◆ **What is expected**
Return each line in the records below that includes "computer".

┌────────

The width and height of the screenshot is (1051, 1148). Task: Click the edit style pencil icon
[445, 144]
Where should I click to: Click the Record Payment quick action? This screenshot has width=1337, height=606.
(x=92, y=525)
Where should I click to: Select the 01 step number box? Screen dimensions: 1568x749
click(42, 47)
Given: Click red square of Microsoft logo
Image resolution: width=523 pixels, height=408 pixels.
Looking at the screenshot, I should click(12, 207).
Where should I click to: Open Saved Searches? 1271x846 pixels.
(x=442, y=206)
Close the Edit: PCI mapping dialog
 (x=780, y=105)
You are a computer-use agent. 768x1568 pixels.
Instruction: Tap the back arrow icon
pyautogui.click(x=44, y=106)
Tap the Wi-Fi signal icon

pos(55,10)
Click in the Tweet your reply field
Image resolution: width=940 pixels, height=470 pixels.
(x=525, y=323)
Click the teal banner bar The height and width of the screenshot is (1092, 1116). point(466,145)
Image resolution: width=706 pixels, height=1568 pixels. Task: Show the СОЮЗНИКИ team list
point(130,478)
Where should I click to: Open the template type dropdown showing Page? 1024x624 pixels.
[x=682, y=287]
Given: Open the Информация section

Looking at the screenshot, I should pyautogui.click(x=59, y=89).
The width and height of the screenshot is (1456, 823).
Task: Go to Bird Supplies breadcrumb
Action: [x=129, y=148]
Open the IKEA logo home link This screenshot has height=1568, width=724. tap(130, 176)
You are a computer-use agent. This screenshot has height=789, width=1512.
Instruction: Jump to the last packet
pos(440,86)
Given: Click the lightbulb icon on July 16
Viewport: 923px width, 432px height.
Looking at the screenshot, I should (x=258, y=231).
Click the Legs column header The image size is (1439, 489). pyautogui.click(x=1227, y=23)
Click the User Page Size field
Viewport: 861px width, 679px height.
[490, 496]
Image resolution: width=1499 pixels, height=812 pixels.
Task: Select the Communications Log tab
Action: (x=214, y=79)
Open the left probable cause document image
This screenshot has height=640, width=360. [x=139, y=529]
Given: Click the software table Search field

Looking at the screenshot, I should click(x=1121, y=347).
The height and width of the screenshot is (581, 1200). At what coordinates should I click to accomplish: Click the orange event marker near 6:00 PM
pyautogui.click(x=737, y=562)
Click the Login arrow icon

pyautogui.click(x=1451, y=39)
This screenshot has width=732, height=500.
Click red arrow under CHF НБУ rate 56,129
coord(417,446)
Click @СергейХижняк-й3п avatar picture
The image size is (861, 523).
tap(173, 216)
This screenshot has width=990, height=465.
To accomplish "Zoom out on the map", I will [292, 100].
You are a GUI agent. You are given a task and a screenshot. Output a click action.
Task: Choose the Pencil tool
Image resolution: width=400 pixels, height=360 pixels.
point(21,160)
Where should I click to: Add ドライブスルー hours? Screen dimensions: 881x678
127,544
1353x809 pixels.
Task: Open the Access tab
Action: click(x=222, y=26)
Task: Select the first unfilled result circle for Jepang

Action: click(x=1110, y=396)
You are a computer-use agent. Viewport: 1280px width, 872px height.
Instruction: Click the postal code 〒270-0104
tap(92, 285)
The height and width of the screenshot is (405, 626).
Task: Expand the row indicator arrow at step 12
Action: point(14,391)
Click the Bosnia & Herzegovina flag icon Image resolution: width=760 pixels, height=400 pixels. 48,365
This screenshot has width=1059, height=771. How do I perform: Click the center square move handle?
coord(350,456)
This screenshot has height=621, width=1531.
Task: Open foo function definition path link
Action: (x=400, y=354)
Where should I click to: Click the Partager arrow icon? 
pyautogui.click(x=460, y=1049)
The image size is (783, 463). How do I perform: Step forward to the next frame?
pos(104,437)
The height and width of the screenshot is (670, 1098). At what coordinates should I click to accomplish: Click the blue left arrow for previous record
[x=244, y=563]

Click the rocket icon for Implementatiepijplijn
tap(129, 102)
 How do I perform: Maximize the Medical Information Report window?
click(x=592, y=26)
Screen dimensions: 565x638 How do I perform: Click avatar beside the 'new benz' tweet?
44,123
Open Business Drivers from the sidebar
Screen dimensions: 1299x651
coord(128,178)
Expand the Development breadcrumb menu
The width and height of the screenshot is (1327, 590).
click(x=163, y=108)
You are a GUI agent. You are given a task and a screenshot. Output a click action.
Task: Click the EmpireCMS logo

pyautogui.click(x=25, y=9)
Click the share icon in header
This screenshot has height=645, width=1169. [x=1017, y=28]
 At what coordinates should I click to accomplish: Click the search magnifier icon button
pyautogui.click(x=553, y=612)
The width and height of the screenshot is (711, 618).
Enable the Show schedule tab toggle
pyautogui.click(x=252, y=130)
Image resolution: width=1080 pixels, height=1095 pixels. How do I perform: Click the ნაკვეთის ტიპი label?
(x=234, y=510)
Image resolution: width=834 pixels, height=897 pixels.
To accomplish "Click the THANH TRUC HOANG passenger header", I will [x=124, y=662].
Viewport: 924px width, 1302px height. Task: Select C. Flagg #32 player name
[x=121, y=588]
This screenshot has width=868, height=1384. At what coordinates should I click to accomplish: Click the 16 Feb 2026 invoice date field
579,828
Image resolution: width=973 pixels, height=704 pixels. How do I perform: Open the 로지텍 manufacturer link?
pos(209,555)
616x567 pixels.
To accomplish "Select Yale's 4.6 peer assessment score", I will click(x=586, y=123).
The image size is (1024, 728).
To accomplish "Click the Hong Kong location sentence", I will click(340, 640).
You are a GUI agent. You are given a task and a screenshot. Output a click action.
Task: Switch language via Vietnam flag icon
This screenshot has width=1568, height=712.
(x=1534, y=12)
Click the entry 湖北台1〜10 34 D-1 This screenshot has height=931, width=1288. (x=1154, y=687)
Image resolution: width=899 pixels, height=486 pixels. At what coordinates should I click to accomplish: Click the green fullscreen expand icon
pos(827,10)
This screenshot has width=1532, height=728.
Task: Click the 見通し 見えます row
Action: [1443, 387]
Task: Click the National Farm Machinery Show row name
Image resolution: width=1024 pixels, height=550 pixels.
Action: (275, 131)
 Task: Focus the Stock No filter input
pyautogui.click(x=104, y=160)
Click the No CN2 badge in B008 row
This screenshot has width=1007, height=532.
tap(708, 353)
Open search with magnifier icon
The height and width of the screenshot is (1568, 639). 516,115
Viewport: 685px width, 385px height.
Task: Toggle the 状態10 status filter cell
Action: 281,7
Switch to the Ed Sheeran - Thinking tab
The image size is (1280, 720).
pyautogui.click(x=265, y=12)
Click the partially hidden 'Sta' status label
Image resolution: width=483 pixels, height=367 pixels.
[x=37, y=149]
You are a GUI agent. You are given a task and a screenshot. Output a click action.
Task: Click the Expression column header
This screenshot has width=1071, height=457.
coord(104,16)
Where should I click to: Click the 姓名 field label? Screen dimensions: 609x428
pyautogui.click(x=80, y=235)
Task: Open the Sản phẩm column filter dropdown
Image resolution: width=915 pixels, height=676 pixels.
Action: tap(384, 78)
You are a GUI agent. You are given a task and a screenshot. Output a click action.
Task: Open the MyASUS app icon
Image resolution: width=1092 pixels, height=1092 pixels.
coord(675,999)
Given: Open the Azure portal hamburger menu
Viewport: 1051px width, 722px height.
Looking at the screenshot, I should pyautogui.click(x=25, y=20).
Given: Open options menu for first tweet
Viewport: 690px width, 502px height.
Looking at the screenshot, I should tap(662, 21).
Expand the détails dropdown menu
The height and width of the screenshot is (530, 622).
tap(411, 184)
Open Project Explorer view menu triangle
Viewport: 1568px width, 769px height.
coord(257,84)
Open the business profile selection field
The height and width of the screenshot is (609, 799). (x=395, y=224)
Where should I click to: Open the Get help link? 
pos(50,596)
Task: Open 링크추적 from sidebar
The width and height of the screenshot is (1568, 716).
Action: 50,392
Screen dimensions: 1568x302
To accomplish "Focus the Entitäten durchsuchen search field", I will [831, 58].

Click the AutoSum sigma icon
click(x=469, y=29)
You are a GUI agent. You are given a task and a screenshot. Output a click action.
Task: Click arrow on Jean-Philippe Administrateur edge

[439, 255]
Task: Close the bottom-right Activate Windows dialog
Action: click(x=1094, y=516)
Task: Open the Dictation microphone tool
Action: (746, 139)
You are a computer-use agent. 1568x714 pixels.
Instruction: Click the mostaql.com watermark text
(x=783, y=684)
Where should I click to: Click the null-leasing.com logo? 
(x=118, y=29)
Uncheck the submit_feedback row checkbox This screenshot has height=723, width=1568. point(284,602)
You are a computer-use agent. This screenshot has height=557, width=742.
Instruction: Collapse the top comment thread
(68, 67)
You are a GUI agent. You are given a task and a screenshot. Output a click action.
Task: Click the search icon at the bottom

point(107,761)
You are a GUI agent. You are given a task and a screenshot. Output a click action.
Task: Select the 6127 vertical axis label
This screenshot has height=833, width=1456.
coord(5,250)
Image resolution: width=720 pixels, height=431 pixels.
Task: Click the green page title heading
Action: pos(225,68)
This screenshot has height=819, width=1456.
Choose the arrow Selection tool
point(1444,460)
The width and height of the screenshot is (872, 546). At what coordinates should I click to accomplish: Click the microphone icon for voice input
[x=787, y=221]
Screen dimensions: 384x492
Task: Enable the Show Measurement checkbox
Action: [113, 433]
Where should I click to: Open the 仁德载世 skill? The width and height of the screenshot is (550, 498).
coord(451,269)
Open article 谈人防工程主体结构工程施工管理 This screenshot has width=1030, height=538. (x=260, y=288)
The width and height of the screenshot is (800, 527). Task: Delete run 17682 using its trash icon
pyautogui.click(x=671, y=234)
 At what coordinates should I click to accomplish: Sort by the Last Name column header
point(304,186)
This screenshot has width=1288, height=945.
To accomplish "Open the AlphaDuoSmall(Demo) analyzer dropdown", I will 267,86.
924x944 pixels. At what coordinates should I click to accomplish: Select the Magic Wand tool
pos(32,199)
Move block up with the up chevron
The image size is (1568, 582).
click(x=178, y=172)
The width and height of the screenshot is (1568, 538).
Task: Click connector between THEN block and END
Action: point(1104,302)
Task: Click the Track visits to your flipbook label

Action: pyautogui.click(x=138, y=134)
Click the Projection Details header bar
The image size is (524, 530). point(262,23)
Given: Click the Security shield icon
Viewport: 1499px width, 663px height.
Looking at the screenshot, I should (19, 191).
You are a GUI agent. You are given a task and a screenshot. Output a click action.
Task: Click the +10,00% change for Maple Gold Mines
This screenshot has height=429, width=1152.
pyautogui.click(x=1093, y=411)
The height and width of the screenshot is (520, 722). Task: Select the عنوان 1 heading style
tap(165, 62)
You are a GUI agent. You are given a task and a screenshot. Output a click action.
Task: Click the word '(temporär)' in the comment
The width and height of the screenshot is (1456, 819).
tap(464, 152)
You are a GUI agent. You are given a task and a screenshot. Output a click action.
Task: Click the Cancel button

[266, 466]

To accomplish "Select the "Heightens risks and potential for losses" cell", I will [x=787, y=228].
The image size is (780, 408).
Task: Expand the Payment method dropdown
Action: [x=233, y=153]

└────────

◆ **Exercise output**
You are a computer-use agent. 768x1568 pixels.
You are a computer-use agent. This screenshot has height=789, width=1512.
You are a computer-use agent. Viewport: 1280px width, 872px height.
You are a computer-use agent. 1568x714 pixels.
You are a computer-use agent. This screenshot has height=557, width=742.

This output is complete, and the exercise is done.